Webster's dictionary describes an "index" as a sequential arrangement of material. Our index is a large, growing, organized collection of Web pages and discussion group pages from around the world. The 'index' becomes larger every day as people send us the addresses for new Web pages. We also have technology that crawls the Web looking for links to new pages. When you use our search service, you search the entire collection using keywords or phrases.
What is a Word?
When searching, think of a word as a combination of letters and numbers. The search service needs to know how to separate words and numbers to find exactly what you want on the Internet. You can separate words using white space and tabs.
What is a Phrase?
You can link words and numbers together into phrases if you want specific words or numbers to appear together in your result pages. If you want to find an exact phrase, use "double quotation marks" around the phrase when you enter words in the search box.
Simple Tips for More Exact Searches
Searches are case insensitive. Searching for "Books" will match the lowercase
"books" and uppercase "BOOKS".
By default, all searches are accent insensitive as well, but administrators can change this setting. Accent sensitivity relates to Latin characters like
è.
Including or excluding words:
To make sure that a specific word is always included in your search topic, place the plus (+) symbol before the key word in the search box. To make sure that a specific word is always excluded from your search topic, place a minus (-) sign before the keyword in the search box.
Example: To find recipes for cookies with oatmeal but without raisins, try "recipe cookie +oatmeal -raisin".
Expand your search using wildcards (*):
By typing an * at the end of a keyword, you can search for the word with multiple endings.

**What you will do**
**a)** According to the search help text, what must be placed before a keyword to make sure it is always excluded from a search?
**b)** Pick out every line of the listing that contains the string "tick".
The search help text and the listing that follows it are unrelated material.

**Given data**

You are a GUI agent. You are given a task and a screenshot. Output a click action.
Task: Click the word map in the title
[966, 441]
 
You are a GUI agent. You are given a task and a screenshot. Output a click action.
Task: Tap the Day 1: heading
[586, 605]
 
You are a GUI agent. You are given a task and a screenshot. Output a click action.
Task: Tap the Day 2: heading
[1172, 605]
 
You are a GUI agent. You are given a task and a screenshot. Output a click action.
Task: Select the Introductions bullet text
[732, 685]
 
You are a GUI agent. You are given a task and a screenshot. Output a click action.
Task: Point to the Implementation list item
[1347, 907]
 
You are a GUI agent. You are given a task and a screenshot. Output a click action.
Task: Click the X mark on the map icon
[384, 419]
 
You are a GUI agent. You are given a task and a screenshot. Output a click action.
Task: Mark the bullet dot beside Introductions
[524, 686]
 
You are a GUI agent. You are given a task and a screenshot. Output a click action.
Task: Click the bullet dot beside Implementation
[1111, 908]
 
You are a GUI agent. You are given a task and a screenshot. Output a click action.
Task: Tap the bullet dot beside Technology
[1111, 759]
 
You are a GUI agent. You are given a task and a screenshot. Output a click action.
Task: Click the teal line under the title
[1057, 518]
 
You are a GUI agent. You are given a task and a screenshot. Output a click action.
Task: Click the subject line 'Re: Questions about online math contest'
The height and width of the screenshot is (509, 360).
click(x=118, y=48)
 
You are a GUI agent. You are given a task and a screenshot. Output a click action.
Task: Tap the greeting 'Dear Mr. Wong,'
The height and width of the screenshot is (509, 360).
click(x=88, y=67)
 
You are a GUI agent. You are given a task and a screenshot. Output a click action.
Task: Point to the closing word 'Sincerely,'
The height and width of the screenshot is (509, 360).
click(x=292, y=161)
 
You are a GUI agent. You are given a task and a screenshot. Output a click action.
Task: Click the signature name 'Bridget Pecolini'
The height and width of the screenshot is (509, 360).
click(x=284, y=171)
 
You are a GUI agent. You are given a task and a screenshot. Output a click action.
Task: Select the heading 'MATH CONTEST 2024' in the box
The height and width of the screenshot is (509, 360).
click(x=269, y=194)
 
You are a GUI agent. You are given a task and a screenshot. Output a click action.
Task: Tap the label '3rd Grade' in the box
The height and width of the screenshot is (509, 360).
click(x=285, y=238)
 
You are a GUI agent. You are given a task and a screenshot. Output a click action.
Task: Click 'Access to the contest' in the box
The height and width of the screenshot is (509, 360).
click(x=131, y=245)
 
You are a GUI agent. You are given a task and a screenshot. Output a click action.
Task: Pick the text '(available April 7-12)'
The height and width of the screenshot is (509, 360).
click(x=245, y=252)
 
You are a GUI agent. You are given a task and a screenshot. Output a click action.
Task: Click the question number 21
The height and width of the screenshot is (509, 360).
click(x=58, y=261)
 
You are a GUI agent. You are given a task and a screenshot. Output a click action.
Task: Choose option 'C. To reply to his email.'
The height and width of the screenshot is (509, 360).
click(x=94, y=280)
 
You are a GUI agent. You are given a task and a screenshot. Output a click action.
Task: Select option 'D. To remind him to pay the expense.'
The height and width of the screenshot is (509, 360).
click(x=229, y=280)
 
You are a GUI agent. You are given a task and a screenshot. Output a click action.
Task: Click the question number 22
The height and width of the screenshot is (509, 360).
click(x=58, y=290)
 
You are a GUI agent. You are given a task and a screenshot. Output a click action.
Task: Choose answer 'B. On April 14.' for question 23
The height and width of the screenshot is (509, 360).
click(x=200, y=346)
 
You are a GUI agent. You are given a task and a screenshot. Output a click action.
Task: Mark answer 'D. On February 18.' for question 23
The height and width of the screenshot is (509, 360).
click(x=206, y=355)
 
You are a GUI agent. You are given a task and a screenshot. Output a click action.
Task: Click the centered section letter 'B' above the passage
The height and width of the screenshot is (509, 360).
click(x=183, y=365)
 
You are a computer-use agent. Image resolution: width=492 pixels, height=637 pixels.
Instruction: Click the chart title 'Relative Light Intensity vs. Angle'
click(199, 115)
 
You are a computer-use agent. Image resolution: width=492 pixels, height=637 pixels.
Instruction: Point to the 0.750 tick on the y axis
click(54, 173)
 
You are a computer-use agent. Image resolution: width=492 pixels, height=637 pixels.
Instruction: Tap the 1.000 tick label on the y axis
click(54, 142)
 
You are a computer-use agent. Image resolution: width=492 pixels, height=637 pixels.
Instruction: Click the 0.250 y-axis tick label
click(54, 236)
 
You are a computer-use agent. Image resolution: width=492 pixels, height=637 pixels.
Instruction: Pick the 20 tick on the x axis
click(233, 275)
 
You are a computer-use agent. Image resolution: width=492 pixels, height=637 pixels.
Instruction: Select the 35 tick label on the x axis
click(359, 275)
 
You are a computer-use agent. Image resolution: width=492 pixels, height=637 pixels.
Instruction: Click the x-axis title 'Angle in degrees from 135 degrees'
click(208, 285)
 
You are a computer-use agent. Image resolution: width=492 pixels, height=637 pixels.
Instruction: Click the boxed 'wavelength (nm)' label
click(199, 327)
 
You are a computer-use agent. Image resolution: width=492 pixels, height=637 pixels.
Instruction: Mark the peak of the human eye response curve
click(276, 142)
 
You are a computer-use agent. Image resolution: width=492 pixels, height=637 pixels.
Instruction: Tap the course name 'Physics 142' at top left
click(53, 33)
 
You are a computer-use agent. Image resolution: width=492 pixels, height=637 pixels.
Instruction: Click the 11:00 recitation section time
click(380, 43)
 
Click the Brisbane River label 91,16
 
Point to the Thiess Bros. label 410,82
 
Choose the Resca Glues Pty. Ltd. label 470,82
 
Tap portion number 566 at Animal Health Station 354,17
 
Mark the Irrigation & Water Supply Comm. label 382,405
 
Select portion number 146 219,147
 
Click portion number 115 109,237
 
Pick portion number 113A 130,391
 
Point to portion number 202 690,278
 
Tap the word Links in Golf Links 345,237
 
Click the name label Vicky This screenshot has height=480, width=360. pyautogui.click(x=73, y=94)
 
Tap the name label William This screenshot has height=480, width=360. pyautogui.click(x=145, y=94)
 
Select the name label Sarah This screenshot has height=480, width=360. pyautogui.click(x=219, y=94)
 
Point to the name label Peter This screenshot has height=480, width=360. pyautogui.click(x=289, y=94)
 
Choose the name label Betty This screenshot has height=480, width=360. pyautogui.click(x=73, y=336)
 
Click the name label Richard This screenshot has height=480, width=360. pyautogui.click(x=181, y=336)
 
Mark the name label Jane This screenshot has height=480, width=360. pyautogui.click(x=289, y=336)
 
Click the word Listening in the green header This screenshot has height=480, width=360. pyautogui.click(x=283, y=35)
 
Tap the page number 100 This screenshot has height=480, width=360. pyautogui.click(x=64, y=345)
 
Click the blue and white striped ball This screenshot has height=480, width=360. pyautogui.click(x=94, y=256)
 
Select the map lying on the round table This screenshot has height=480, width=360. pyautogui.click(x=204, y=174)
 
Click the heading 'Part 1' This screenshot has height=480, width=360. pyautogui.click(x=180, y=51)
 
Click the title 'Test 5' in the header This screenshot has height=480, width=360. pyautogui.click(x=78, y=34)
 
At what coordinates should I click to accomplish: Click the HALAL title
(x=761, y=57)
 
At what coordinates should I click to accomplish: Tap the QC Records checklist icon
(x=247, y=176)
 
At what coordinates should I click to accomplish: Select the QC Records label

**Set of answers**
**a)** A minus (-) sign.

**b)**
Instruction: Point to the 0.750 tick on the y axis
Instruction: Tap the 1.000 tick label on the y axis
Instruction: Click the 0.250 y-axis tick label
Instruction: Pick the 20 tick on the x axis
Instruction: Select the 35 tick label on the x axis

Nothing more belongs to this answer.